#### EXERCISE MATERIALS ####

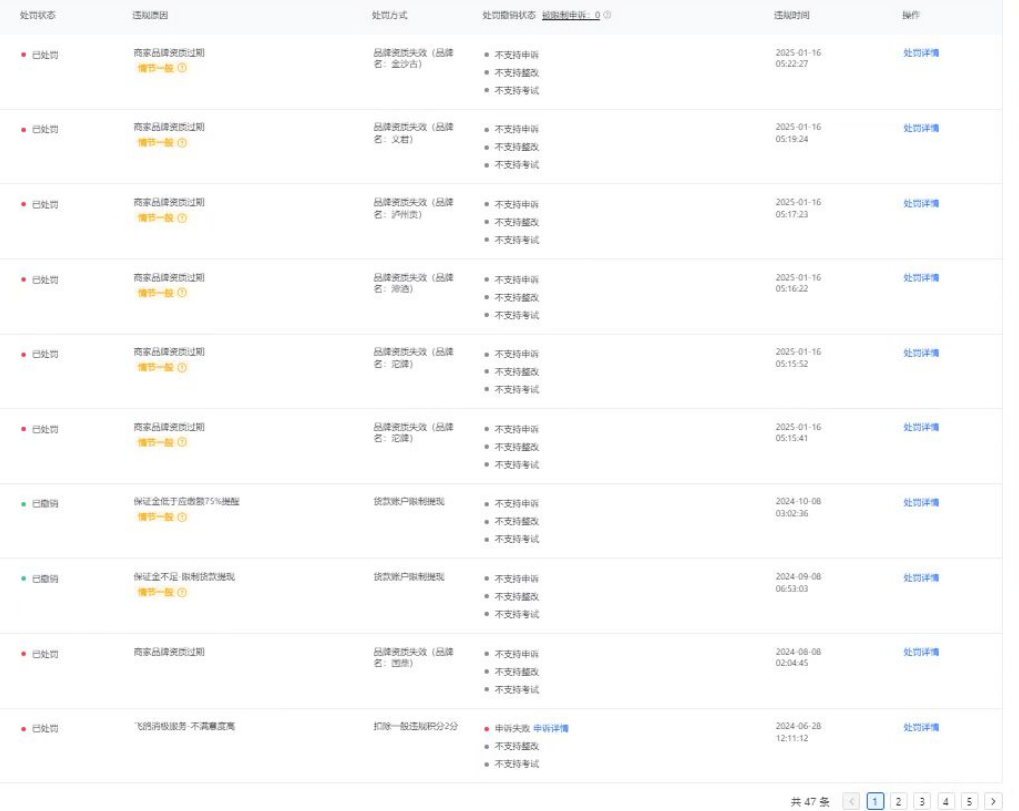
Task: View 处罚详情 for 2024-06-28 12:11:12 record
Action: tap(921, 728)
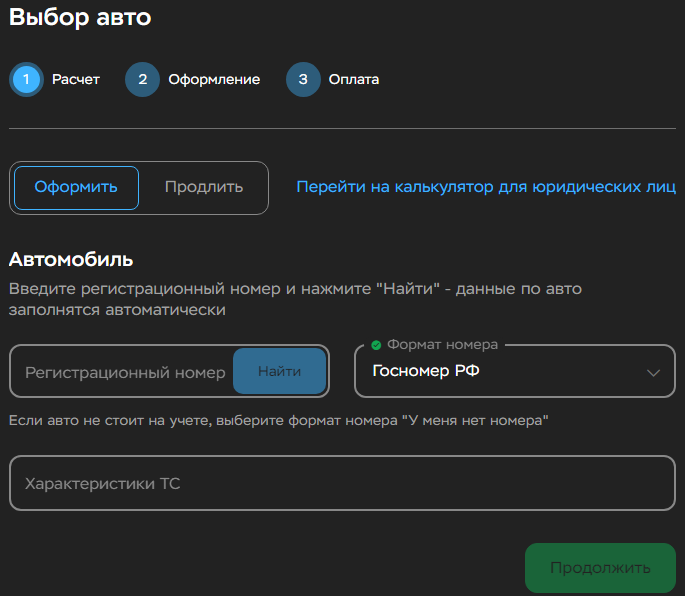The height and width of the screenshot is (596, 685).
Task: Click the Найти button
Action: [280, 371]
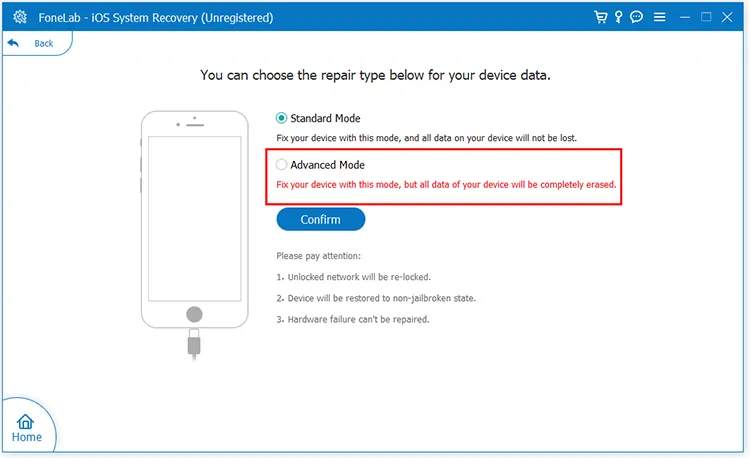Click the repair type heading text
This screenshot has width=750, height=458.
pyautogui.click(x=375, y=75)

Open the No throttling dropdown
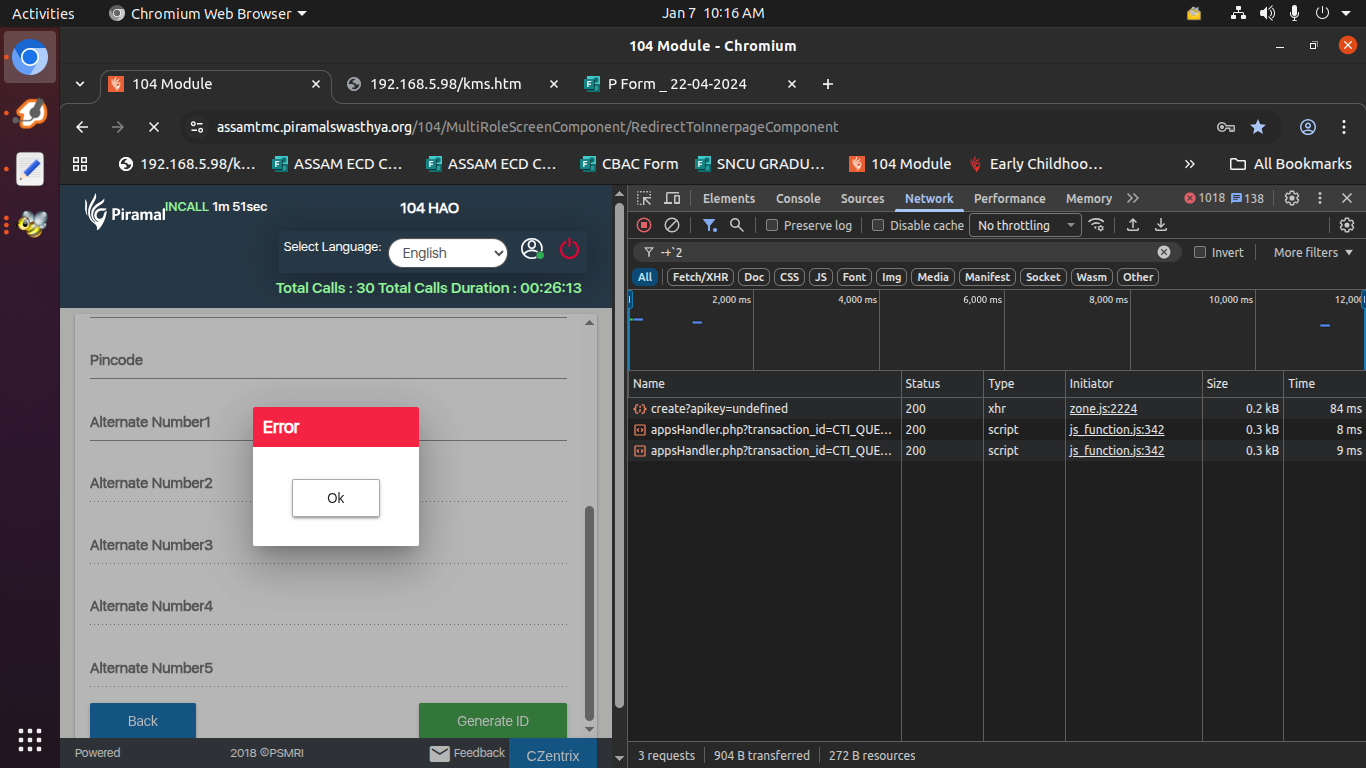(1027, 225)
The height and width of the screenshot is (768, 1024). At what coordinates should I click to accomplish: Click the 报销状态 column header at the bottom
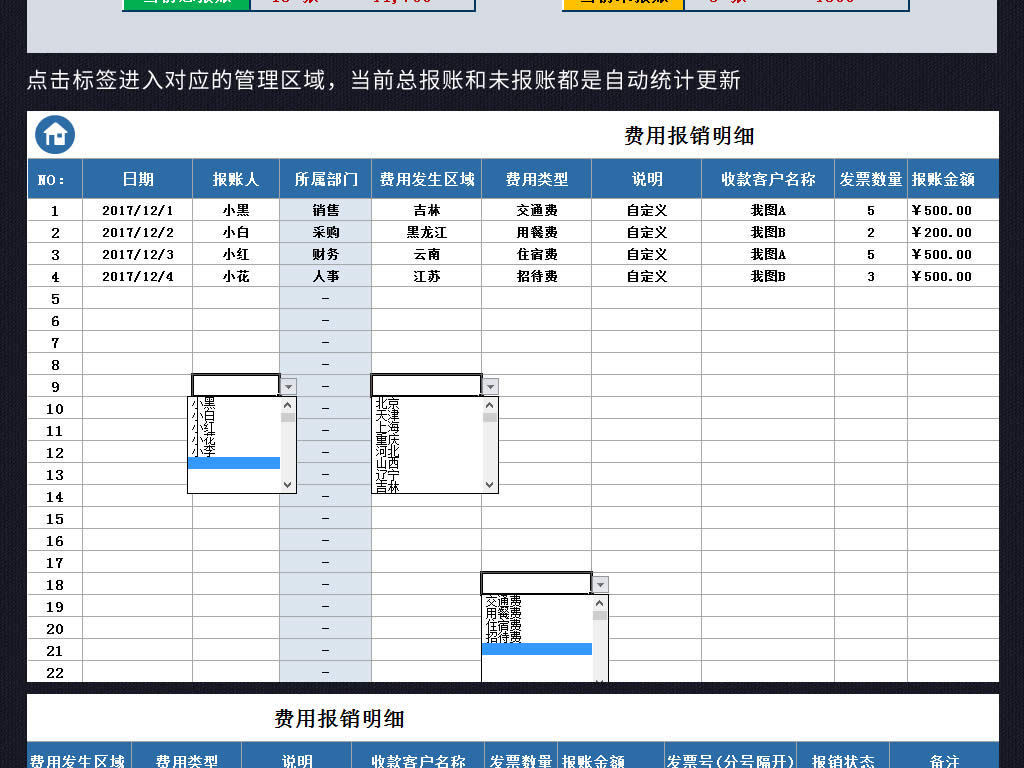[x=844, y=760]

####

**ACTIVITY**.
Output the line containing "The height and width of the screenshot is (768, 1024)." along with every line after it to the end of the material, exactly as written, but without pictures.

**YOUR RESPONSE**.
The height and width of the screenshot is (768, 1024). At what coordinates should I click to accomplish: Click the 报销状态 column header at the bottom
[x=844, y=760]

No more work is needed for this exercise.